## Supplied material
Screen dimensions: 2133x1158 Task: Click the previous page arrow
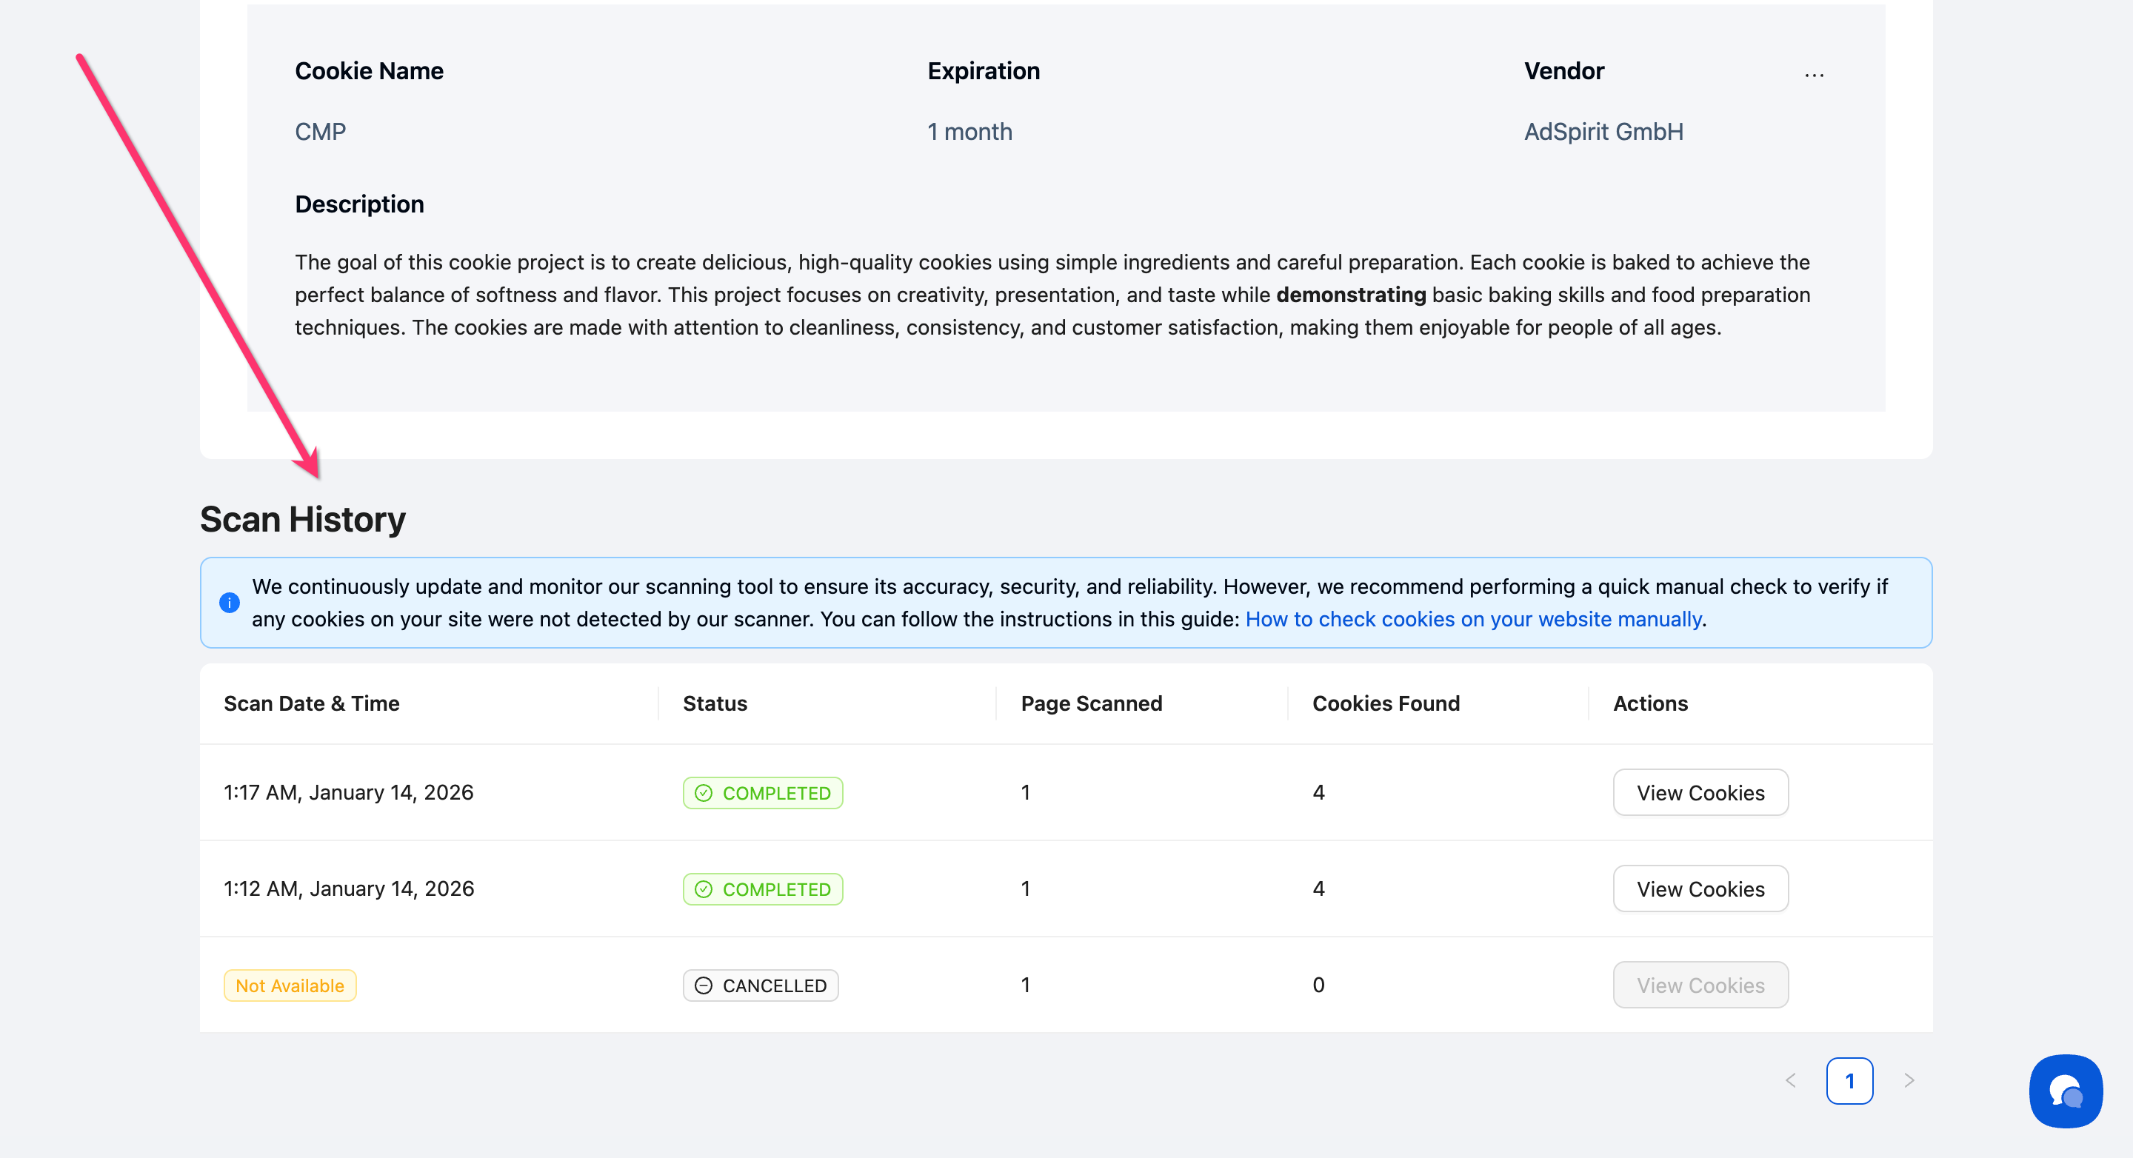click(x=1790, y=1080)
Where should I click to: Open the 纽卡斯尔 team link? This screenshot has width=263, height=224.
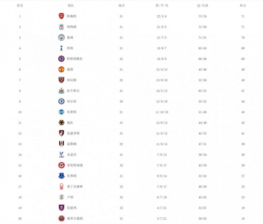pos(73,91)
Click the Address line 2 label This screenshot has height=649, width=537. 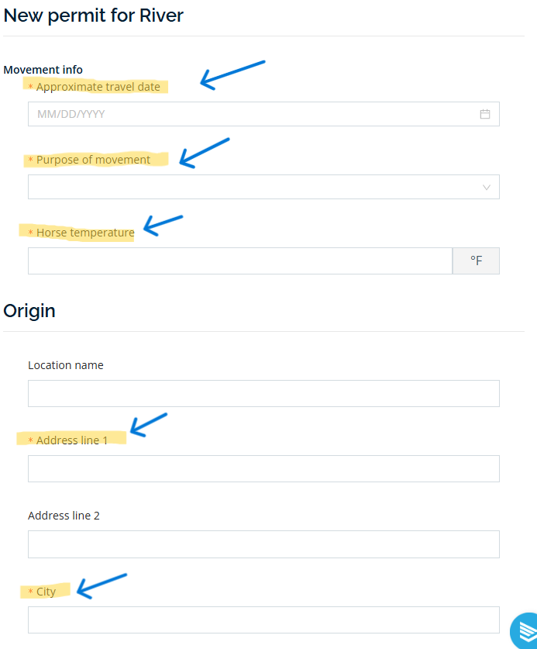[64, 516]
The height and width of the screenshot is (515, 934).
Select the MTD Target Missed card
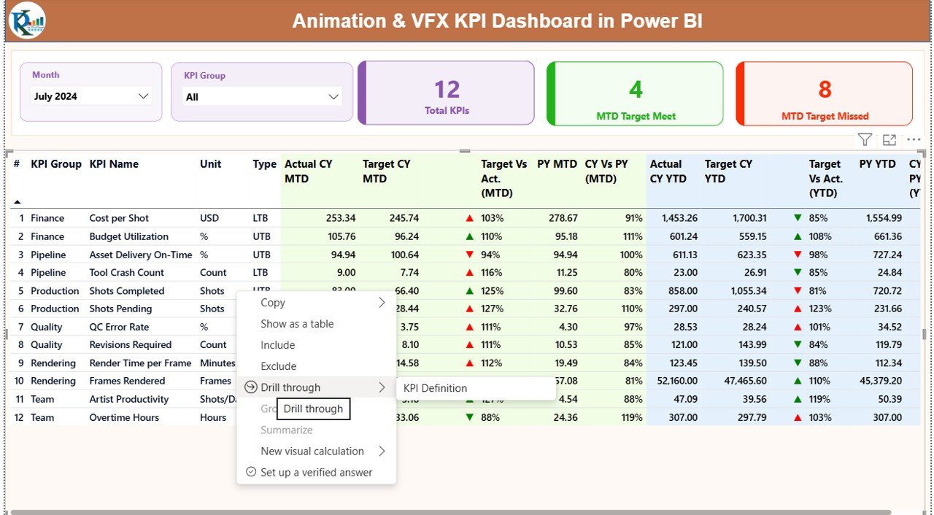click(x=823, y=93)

## Given instruction
Echo the listing word for word from the line containing "The height and" up to and including its final line, and omit the pictures.

## Result
The height and width of the screenshot is (515, 934).
Select the MTD Target Missed card
click(x=823, y=93)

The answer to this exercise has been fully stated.